Il “Principe degli Agrumi”, ovvero il Bergamotto, è un prodotto unico, che rappresenta un autentico fiore all’occhiello per la Calabria, simbolo delle potenzialità della nostra Terra ancora troppo poco espresse. 300 anni di storia, cultura, tradizioni, usi e costumi, narrati attraverso il racconto, la descrizione degli strumenti e delle antiche macchine adoperate tra il ‘700 e l’800 per l’estrazione dell’oro verde, vero motore dell’economia dell’epoca.

Un modo per riaprire il forziere della storia, per riscoprire e riappropriarsi delle nostre radici, per tramandare le antiche memorie alla scoperta di un popolo fiero, caparbio, laborioso e ingegnoso che ha esportato in tutto il mondo il prezioso agrume.

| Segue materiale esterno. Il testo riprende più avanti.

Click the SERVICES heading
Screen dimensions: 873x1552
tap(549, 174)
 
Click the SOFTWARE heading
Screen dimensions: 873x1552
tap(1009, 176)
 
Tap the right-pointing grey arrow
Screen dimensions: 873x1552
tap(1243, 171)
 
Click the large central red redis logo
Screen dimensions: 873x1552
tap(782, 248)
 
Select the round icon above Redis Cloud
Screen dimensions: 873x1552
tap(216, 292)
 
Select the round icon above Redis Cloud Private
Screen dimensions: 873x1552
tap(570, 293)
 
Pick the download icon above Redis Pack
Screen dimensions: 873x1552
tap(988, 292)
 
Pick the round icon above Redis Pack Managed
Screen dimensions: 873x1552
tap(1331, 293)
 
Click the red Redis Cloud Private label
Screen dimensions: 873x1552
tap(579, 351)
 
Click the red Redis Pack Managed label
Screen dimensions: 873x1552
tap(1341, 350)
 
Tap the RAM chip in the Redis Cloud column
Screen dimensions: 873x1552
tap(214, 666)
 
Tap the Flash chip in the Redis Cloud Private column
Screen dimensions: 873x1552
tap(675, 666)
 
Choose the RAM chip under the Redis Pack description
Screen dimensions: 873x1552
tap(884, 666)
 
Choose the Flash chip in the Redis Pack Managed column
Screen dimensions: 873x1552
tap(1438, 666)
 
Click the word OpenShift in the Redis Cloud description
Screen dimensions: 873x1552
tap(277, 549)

Un modo per guardarsi attorno, restare colpiti da ciò che ci circonda, approfondendo le proprie conoscenze con stupore e meraviglia.

Un tuffo nel passato, per sensibilizzare anche i più giovani al rispetto per l’ambiente in cui vivono e conoscere la storia e le origini e per alimentare l’innata curiosità insita in ognuno di loro alla scoperta di questo misterioso agrume.

Al Planetario Pythagoras, venerdì 20 febbraio alle ore 20.30, la dott.ssa Francesca Panuccio del Coordinamento dell’Area grecanica “No al carbone”, parlerà delle tradizioni legate alla lavorazione, della storia che ha catapultato il miracoloso oro verde al cospetto del Re Sole, degli impieghi in medicina e del sapiente uso in gastronomia che il mondo ci invidia.